**Stored records**:
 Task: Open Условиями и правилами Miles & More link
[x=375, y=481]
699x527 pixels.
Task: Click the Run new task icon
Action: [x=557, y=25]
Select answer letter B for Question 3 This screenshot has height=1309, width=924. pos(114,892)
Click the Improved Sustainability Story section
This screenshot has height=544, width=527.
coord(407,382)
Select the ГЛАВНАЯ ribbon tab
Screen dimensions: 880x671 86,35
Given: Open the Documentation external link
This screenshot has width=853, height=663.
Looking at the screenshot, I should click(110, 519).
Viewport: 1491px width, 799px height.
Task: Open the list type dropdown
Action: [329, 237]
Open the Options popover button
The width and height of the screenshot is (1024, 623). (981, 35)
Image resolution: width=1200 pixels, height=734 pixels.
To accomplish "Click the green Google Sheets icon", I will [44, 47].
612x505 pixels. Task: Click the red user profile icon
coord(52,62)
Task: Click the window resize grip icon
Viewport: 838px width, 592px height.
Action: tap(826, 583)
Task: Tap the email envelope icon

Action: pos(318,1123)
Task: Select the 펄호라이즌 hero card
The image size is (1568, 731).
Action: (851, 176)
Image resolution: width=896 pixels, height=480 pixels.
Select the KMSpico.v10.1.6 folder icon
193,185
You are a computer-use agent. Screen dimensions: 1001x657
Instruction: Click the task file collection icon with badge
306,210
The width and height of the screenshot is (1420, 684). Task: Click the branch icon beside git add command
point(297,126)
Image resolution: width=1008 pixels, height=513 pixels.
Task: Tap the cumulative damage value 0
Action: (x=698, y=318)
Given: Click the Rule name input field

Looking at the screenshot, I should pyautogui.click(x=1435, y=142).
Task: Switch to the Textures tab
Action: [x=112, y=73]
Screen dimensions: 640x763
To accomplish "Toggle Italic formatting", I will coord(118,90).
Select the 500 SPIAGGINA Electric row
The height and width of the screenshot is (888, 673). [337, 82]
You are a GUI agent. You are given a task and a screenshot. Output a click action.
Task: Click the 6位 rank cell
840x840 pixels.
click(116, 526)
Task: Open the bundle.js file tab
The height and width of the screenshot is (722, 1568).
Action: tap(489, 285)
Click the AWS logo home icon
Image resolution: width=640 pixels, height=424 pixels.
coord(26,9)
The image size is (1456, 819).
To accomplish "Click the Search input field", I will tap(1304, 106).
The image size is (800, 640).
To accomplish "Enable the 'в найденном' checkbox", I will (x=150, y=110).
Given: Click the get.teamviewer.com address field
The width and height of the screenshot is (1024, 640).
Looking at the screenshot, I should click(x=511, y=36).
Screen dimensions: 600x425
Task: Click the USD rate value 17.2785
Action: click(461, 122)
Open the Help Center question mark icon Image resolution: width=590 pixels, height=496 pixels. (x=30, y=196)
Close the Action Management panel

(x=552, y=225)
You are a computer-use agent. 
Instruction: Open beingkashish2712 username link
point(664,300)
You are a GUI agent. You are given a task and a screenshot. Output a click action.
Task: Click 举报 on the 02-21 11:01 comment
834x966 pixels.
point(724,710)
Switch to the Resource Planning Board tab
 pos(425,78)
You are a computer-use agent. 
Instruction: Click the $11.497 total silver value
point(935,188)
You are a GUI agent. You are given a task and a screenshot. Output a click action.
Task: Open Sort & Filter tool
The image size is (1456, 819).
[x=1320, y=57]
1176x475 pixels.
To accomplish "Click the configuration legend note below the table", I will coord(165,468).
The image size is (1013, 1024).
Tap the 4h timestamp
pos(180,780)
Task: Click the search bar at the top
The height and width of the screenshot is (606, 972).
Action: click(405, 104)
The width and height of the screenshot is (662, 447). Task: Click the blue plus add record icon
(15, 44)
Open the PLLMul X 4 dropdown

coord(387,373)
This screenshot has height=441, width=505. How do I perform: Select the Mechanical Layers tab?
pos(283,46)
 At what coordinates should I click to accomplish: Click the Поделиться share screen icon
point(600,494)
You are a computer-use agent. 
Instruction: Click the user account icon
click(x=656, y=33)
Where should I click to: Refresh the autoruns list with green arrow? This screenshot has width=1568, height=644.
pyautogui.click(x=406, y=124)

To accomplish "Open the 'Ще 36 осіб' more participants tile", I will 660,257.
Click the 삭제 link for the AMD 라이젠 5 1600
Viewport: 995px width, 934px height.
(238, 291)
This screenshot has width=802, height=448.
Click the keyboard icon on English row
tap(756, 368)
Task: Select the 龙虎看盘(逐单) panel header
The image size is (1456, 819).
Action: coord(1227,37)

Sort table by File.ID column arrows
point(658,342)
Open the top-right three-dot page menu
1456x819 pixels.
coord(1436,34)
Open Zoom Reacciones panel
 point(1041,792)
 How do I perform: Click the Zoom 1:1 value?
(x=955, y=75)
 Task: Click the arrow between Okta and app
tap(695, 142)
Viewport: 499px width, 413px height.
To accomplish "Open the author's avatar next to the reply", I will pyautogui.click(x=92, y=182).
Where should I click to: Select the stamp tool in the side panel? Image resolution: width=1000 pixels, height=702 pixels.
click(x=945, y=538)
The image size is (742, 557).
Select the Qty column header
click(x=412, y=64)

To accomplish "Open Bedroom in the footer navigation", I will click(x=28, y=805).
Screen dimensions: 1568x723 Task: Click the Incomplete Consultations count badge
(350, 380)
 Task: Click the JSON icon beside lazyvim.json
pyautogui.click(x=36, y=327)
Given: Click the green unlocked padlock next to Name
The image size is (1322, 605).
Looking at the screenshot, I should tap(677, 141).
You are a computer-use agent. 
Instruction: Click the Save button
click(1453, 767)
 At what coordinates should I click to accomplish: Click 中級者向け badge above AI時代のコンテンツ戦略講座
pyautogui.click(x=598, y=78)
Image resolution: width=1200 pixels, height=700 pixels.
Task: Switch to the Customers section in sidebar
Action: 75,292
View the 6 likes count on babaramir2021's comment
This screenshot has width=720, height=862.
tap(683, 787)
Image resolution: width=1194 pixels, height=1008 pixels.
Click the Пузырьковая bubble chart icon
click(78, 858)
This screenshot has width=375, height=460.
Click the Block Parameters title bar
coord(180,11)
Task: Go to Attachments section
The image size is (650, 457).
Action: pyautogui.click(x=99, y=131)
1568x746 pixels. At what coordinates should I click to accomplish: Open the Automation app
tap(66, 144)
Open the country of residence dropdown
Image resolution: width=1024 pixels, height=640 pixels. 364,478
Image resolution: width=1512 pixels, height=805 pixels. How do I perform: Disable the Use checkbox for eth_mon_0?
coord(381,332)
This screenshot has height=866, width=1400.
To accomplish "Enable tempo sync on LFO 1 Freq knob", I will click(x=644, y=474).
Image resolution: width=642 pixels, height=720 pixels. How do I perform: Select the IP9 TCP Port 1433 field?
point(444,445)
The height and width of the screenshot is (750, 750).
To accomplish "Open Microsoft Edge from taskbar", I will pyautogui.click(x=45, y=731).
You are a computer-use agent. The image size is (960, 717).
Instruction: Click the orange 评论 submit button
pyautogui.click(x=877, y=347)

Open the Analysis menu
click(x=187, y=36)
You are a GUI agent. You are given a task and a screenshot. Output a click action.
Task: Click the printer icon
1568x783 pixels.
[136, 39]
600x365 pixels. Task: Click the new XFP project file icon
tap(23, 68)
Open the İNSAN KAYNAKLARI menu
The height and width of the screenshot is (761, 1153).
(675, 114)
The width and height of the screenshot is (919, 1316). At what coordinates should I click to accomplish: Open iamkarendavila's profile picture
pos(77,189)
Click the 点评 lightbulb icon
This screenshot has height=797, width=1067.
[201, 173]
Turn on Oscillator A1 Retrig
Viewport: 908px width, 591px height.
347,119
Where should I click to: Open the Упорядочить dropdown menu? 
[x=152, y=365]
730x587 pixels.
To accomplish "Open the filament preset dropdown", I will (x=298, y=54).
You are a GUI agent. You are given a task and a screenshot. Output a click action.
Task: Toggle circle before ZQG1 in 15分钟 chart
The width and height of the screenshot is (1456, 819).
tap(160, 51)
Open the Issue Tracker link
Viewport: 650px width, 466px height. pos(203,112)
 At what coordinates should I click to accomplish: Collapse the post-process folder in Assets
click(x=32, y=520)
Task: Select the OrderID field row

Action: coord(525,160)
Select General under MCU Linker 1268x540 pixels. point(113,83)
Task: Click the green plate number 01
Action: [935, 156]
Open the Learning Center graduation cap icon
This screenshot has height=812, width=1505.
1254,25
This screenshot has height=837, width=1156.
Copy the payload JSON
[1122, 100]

**JOB**:
Rewrite the stretch of rows from the line containing "Open the Help" through the line containing "point(935,188)", changing "Resource Planning Board" to "Resource Scheduling Board" and keeping everything else the same.

**COMPLETE RESPONSE**:
Open the Help Center question mark icon Image resolution: width=590 pixels, height=496 pixels. (x=30, y=196)
Close the Action Management panel

(x=552, y=225)
You are a computer-use agent. 
Instruction: Open beingkashish2712 username link
point(664,300)
You are a GUI agent. You are given a task and a screenshot. Output a click action.
Task: Click 举报 on the 02-21 11:01 comment
834x966 pixels.
point(724,710)
Switch to the Resource Scheduling Board tab
 pos(425,78)
You are a computer-use agent. 
Instruction: Click the $11.497 total silver value
point(935,188)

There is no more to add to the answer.